▶ Document passage:

────────────────────────────────────────

The present administration continues to put Biden out there. He used to be able to get through reading or reciting a short statement. Now, he can’t even get through 30 seconds.
https://www.youtube.com/watch?v=A1fT4DwZ7x0
President Joe Biden gave a speech at Amtrak’s 50th anniversary event on April 30, 2021. Another speaker at the event was Bill Flynn, CEO of Amtrak:
Bill Flynn: “The American Jobs Plan, which includes $80 billion for rail, is just what the country needs as we built for the future. America needs a rail network that offers frequent, reliable, sustainable, and equitable train service. Amtrak has the vision and the expertise to deliver it. Now, we need Congress to provide the funding for the next 50 years. Our vision includes expanding rail service to connect to up to 160 new communities throughout the United States by building new and improved corridors in over 25 states.
But, we’re not stopping there. We’re investing in our fleet. Last week, we announced the procurement of 83 intercity train sets, which will operate on the Northeast Corridor and various state-supported and long distance routes. We will soon debut the new high-speed of Acela train sets, setting the stage for the next generation of train travel in America and on our Northeast Corridor.
We’re investing in our stations.
We’re investing in our infrastructure.
All of these projects are investments in our future, but they’re also investments in our planet. Amtrak provides a more sustainable mode of travel and demand for rail travel will continue to grow. In fact, traveling on Amtrak emits up to 83% fewer greenhouse gas emissions than by driving and up to 73% fewer GHGs than by flying.”
That’s a rosy and misleading assessment. The CATO Institute begs to differ.
Amtrak argues that it “lowers carbon emissions” and “addresses the climate crisis.” But buses emit far less greenhouse gases per passenger mile than Amtrak’s Diesel‐powered trains, and the trains do only slightly better than airliners. In 2019, Amtrak’s Diesels used 9 trillion BTUs carrying a little less than 4 billion passenger miles. Using standard factors, that works out to about 167 grams of carbon dioxide per passenger‐mile. Buses emit only about 60 grams per passenger mile. The airlines emit about 174 grams per passenger‐mile, but before the pandemic they were improving faster than Amtrak. I suspect that air travel will recover more than train travel so that, after the pandemic is but a distant nightmare, flying will be greener than Amtrak.
In its eagerness to expand its empire, Amtrak is hoping that everyone forgets that its ridership is down by 74 percent.
(Amtrak, however, will be politically obligated to maintain service even with a loss of riders. As a result, subsidies to Amtrak will rise from 50 percent of its costs to 75 percent.)

────────────────────────────────────────

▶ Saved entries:
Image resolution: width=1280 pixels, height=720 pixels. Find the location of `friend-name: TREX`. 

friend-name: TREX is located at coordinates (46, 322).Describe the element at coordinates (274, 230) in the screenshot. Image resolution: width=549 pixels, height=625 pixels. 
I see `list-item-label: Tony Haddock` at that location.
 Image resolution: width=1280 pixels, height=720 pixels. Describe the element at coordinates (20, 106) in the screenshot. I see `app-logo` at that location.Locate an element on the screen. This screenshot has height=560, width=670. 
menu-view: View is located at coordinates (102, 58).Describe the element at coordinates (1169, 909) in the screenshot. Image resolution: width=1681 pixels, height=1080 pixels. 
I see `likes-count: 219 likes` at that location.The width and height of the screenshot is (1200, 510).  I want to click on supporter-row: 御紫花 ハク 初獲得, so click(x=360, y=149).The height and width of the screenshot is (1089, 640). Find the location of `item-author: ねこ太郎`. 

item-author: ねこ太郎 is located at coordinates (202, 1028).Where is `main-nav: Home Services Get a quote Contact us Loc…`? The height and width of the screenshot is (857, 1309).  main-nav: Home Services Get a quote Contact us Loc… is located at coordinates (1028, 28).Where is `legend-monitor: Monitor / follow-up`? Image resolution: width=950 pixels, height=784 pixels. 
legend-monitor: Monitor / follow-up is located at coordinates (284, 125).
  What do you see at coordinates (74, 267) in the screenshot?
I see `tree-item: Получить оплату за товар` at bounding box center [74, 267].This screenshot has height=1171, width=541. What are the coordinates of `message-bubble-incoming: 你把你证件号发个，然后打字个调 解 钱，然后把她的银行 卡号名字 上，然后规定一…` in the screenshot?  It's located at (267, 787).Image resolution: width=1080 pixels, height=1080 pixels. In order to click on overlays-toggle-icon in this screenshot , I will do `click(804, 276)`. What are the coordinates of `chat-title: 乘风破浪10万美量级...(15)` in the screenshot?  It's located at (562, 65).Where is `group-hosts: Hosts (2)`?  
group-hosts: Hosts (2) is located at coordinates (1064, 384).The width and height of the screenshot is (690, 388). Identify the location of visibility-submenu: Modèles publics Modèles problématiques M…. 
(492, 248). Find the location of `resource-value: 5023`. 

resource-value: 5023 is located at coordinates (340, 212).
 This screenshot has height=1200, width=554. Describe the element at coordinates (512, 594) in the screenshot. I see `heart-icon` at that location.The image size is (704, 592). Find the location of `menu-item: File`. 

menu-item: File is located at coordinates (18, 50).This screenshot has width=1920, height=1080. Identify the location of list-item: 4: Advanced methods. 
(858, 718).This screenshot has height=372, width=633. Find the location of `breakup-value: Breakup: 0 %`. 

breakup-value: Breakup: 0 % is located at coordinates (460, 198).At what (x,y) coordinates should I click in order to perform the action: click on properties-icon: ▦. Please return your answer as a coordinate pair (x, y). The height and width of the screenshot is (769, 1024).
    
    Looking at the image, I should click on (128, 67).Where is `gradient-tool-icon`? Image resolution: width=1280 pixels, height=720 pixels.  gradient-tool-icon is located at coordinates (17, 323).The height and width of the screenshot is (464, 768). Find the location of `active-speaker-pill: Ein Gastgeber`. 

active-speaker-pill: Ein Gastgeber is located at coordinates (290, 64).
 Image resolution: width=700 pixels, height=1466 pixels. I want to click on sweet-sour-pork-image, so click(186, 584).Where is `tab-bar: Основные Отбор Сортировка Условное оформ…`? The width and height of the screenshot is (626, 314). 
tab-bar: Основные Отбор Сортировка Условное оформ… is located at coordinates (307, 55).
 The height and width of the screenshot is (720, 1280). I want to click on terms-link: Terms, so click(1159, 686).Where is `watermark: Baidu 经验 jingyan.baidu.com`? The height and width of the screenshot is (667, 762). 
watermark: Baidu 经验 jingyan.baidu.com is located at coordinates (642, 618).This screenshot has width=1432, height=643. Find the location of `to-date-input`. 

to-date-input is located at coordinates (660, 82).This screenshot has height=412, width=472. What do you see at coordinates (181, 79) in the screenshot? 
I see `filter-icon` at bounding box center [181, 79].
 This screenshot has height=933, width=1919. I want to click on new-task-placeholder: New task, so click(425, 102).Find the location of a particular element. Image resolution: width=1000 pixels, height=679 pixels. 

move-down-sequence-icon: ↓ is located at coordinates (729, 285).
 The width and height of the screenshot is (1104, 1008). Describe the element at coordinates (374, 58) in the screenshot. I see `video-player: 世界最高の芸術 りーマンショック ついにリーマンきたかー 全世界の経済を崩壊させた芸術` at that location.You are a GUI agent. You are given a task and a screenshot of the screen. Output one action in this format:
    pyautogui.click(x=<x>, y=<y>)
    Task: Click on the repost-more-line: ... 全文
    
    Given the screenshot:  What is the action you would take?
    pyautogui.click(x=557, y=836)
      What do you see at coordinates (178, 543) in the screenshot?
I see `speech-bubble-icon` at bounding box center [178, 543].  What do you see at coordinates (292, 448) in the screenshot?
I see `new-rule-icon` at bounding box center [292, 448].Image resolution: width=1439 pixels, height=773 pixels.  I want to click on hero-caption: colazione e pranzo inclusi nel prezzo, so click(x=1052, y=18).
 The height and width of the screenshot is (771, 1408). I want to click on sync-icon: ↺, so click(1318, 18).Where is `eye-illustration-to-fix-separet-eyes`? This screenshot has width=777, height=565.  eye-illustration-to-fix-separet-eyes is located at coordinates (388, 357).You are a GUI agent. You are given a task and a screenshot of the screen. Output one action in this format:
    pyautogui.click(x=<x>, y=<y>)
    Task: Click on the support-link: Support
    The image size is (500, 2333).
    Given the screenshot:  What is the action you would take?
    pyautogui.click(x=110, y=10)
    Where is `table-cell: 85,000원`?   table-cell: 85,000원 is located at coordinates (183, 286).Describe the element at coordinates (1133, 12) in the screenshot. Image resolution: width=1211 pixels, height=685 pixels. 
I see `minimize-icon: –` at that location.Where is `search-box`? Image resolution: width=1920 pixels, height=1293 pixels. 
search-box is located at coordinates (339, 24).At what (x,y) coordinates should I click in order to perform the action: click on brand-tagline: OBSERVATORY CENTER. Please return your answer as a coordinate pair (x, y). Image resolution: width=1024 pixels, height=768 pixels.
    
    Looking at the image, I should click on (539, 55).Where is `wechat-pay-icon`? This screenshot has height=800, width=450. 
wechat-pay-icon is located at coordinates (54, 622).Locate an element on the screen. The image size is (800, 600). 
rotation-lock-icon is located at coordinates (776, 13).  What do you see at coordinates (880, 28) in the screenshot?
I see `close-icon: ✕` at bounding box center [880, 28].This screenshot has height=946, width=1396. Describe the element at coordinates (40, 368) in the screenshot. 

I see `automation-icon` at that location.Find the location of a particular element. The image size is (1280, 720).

────────────────────────────────────────

▶ Exercise description:
Continue the post on Amtrak's funding and emissions claims, beginning right after its final sentence.

▶ Task answer:
From Business Insider:
- “Amtrak has been operating since 1971, but it has yet to become profitable.
- With high ticket costs, Amtrak has become a less viable mode of transportation in the United States. It’s often more expensive to take a train than it is to fly.
- The US government attempted to make Amtrak financially self-sufficient with the Acela Express, but Amtrak still has a large sum of debt from years of underfunding. (Ed. Underfunding? How about corruption and mismanagement?)
- To this day, trains still have a low profit margin and rely heavily on subsidies to operate.
Why are inefficient, wasteful government programs perpetuated? From Robert Samuelson, Washington Post:
Amtrak is still chugging along, and I am still railing against it because it so aptly symbolizes a much wider problem: our inability to end — or modify — old programs that have outlived their usefulness, if they ever were useful. This is a root cause of our budget problems and a larger failure to reassess the role of government.
Government shouldn’t be an instrument for anything that, at some point, seems worth doing. But that is why we have Amtrak and countless other programs. They serve no genuine national need. Worse, we seem incable of doing anything about this. In politics, inertia reigns. What exists tends to survive.
If Congress gives Amtrak Biden’s newly proposed $80 billion, most of that would go to replacing or rehabilitating infrastructure in the Northeast Corridor. The CATO institute states that “Amtrak really wants to get the states to fund many of the light blue (local) lines on the map.”
Biden is totally lost in the opening clip. He had a few key words in mind, but he could not formulate a thought, and thus, he could not put together a sentence.
Biden is as outdated and inefficient as Amtrak is. Therefore, it is fitting that one of his nicknames is Amtrak Joe.